Dataframe Pivoting: some timings

In Pivot a table: GAMS, SQLite, R and Python we described a pivoting operation on a small example. In the comments it was mentioned that for larger tables or dataframes, especially tydir is very fast. Here we try to confirm this using an artificial example:

Below we time each step (see here for more information).

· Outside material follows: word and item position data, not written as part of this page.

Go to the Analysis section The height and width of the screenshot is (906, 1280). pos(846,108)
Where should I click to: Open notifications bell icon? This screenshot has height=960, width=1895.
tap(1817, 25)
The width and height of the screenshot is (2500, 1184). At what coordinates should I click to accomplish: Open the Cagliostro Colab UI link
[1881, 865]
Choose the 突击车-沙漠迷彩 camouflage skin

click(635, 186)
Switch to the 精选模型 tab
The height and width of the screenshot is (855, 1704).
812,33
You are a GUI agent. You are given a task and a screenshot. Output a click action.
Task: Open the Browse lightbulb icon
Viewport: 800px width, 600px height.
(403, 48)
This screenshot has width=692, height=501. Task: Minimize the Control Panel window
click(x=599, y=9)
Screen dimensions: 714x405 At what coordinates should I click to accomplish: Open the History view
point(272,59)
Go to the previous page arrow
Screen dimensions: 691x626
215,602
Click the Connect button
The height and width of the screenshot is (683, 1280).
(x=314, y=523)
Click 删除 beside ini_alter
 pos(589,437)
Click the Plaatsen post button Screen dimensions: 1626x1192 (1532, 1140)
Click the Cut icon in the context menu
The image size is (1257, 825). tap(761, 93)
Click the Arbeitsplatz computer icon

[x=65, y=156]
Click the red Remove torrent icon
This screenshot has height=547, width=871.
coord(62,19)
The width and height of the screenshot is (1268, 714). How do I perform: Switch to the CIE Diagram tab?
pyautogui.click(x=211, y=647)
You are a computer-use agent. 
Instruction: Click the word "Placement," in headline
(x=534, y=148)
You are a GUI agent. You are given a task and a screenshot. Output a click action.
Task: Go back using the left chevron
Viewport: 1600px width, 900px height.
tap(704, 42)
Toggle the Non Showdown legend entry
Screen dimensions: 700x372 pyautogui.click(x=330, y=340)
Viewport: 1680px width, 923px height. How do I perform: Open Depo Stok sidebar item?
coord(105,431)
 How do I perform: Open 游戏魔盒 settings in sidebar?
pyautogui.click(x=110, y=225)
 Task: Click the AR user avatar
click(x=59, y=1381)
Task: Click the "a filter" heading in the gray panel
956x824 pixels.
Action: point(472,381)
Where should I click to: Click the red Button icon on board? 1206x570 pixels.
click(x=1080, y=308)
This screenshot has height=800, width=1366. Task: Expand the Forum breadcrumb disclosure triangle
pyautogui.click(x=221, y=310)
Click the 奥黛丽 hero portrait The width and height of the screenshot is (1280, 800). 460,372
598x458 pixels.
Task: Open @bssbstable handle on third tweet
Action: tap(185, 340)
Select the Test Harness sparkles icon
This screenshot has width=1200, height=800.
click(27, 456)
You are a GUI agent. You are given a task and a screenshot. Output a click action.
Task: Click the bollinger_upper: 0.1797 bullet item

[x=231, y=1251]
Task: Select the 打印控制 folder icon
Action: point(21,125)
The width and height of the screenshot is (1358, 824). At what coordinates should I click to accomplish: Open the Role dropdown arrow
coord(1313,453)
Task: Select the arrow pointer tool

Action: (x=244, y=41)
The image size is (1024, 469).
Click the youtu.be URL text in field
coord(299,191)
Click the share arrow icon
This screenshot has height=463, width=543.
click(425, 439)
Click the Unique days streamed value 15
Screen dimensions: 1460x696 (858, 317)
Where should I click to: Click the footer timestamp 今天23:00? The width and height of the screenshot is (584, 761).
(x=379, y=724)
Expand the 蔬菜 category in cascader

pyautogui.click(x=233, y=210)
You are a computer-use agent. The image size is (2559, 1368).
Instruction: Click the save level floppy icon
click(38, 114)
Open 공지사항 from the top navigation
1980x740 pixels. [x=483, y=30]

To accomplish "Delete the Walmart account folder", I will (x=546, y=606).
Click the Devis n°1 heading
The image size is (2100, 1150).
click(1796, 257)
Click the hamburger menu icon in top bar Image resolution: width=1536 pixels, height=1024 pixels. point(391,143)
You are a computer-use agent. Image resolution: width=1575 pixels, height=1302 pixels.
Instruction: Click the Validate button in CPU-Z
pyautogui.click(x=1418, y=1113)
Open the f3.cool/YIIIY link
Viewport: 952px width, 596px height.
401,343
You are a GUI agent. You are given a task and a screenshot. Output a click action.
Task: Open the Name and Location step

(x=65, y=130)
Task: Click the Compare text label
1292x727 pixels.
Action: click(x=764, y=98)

GAMS Step	Code	Time (seconds)
GAMS populate a 2D parameter with 1 million entries	set i /i1i100000/ j /j1j10/ ; parameter p(i,j); p(i,j) = uniform(0,1);	0.4
Write a GDX file	execute_unload'x.gdx';	0.3
Store in SQLite database	execute'gdx2sqlite -i x.gdx -o x.db -fast';	5
R Step	Code	Time (seconds)
Read database table	df1<-dbGetQuery(db,"select * from p")	2
Pivot using SQL	df2<- dbGetQuery(db,"select tj1.i as i, tj1.value as j1, tj2.value as j2, + tj3.value as j3, tj4.value as j4, tj5.value as j5, + tj6.value as j6, tj7.value as j7, tj8.value as j8, + tj9.value as j9, tj10.value as j10 + from (select i,value from p where j='j1') as tj1, + (select i,value from p where j='j2') as tj2, + (select i,value from p where j='j3') as tj3, + (select i,value from p where j='j4') as tj4, + (select i,value from p where j='j5') as tj5, + (select i,value from p where j='j6') as tj6, + (select i,value from p where j='j7') as tj7, + (select i,value from p where j='j8') as tj8, + (select i,value from p where j='j9') as tj9, + (select i,value from p where j='j10') as tj10 + where tj1.i=tj2.i and tj1.i=tj3.i and tj1.i=tj4.i and tj1.i=tj5.i + and tj1.i=tj6.i and tj1.i=tj7.i and tj1.i=tj8.i + and tj1.i=tj9.i and tj1.i=tj10.i")	50
Pivot using SQL after creating indices on columns i and j	id	15
Pivot using reshape2/dcast	df2<-dcast(df1,i~j,value.var="value")	2
Pivot using tydir/spread	df2<-spread(df1,j,value)	2
Python Step	Code	Time (seconds)
pandas/pivot	df2=df1.pivot(index='i',columns='j',values='value')	2

Conclusion

The methods that work on in-memory datastructures are faster than SQL (and there is much less typing needed).